Provided passage:

To our knowledge, this is the first report of the use of IV sotalol for the management of postoperative JET in a pediatric patient with congenital heart disease. Oral sotalol has been used in the past for the treatment of congenital JET in a small number of patients with mixed results.10, 11, 12 Because IV sotalol has recently become available, there is limited literature on its use. Publications have shown that IV sotalol can be used for the management of atrioventricular reentrant tachycardia, ectopic atrial tachycardia, atrial flutter, and ventricular tachycardia.7, 8, 9

Antiarrhythmic drug use for the treatment of JET varies significantly across centers. The mainstay for the medical treatment of postoperative JET has been the use of IV amiodarone and procainamide. Although amiodarone has been effective in treating JET, the use of amiodarone has been associated with dose-related adverse effects including hypotension, bradycardia, atrioventricular block, and cardiovascular collapse.5, 14 Procainamide has been shown to be effective in treating JET; however, treatment requires that drug levels be monitored. In the past, these drug level tests were frequently performed in-house with short turnaround times; now drug level tests are frequently send-out tests that have longer turnaround times, making it harder to acutely manage procainamide infusions. Also, recently there have been shortages of procainamide, making it unavailable for use at times. Given increasing concerns for adverse effects of amiodarone, shortages of procainamide, and longer turnaround times of drug tests, newer treatment options for postoperative JET are needed.

What is expected:
List every dose-related adverse effect of amiodarone named in the passage about postoperative JET. Rely only on the passage about postoperative JET for this work.

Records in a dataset
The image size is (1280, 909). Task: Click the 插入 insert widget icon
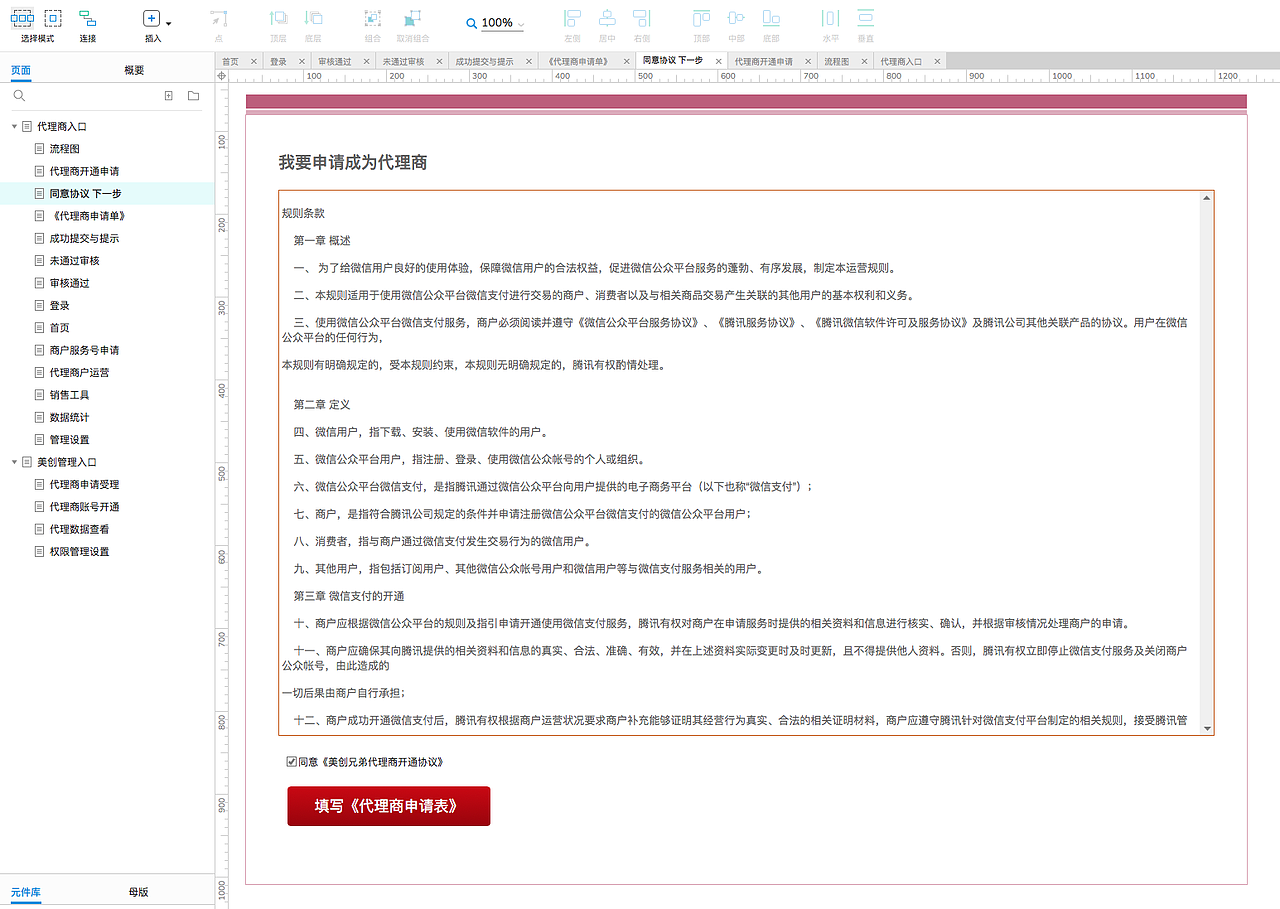point(151,18)
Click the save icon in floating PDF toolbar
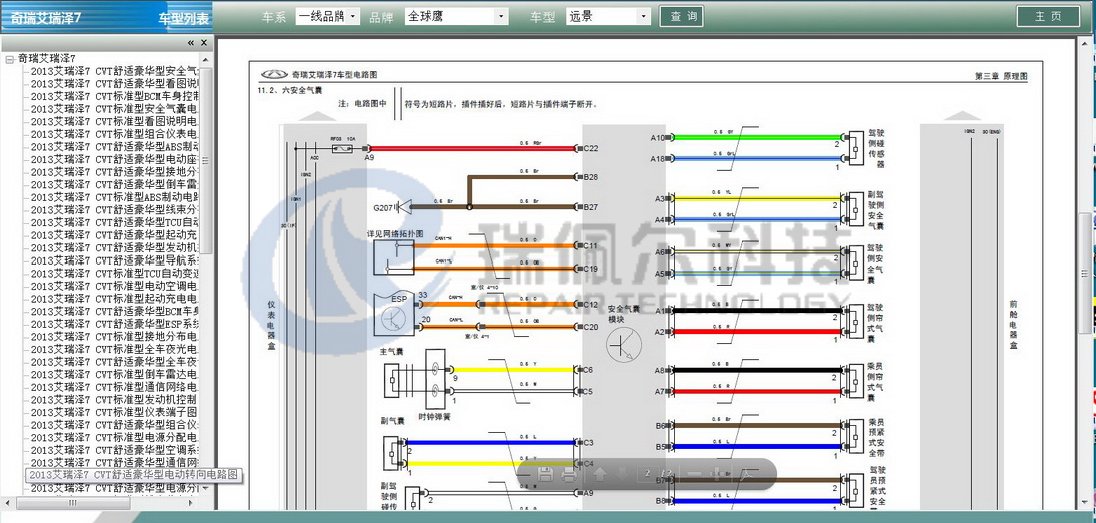 (x=546, y=474)
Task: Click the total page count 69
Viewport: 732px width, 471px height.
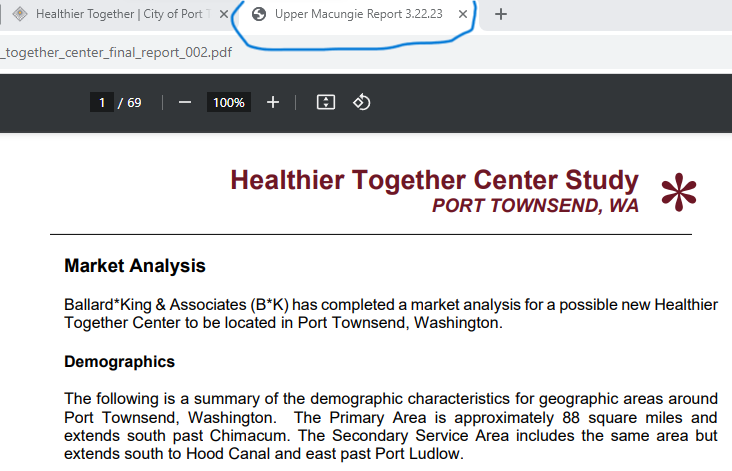Action: coord(134,102)

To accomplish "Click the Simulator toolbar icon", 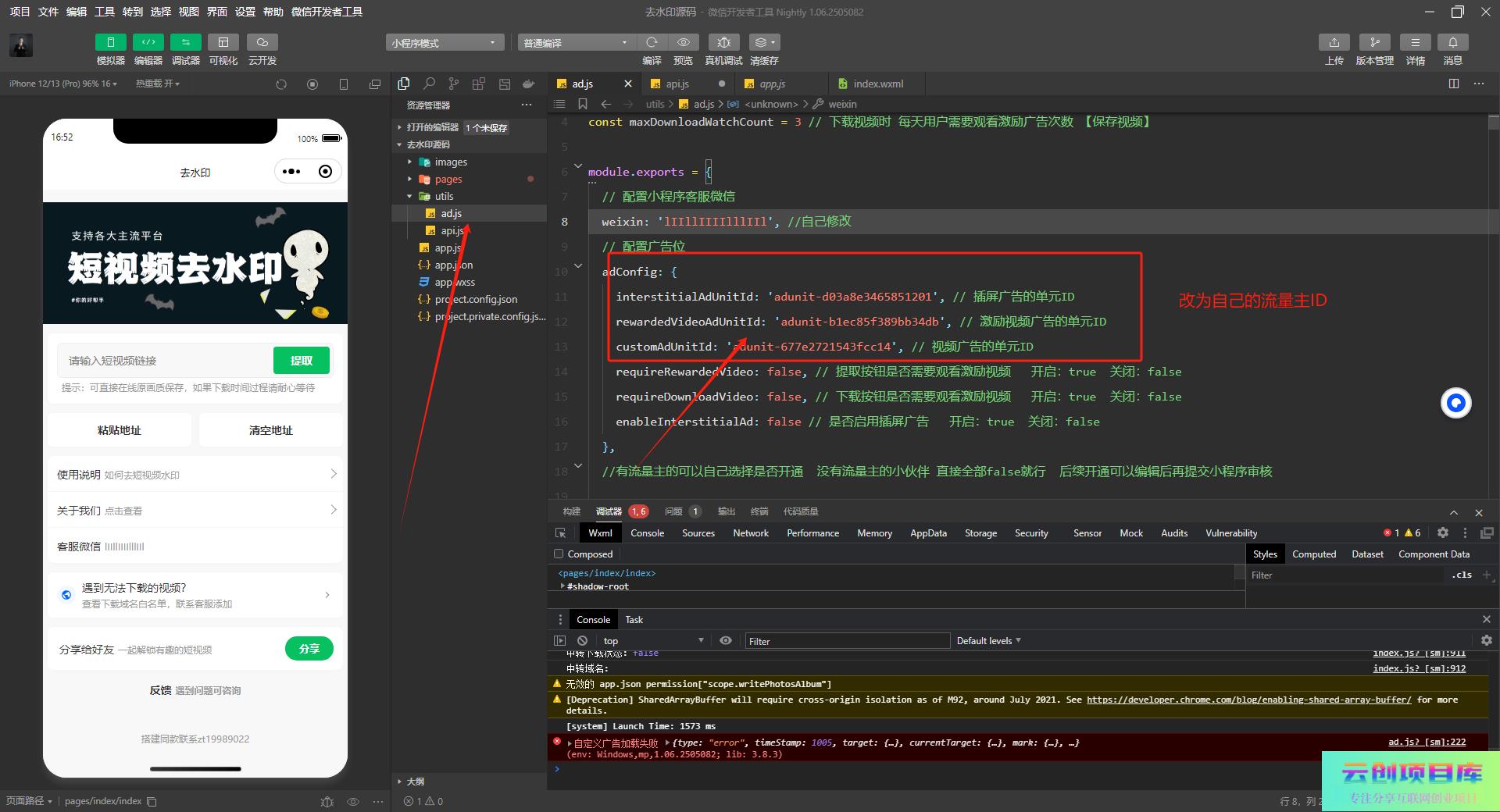I will [x=110, y=42].
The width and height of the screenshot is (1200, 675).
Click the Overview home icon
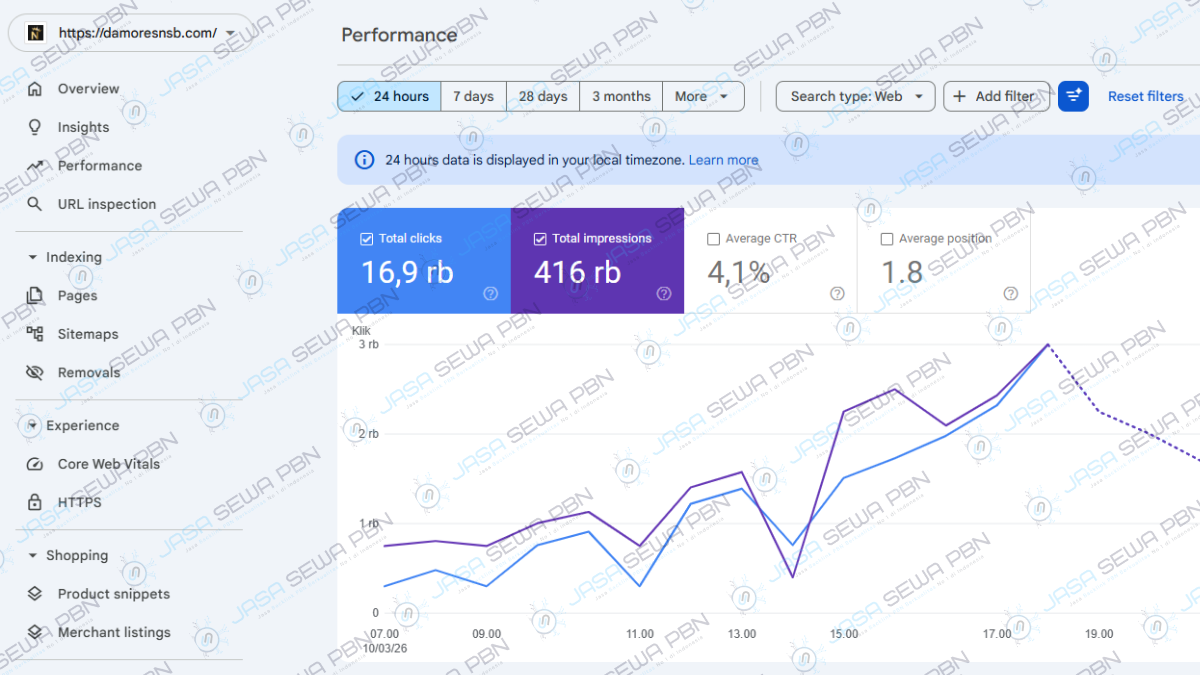point(35,89)
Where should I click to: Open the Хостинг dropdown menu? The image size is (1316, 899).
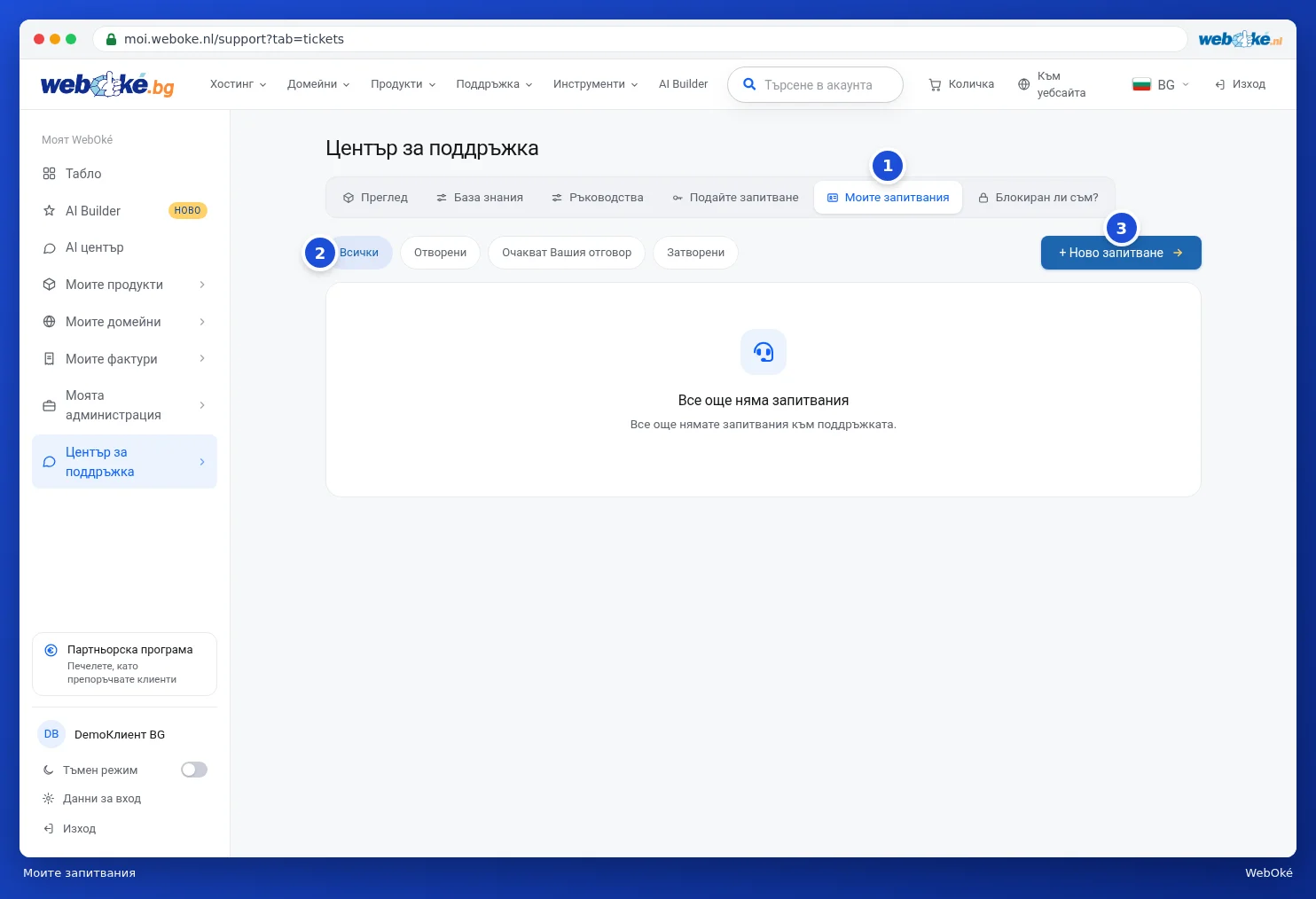(x=239, y=84)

Worked solution:
- Hypotension
- Bradycardia
- Atrioventricular block
- Cardiovascular collapse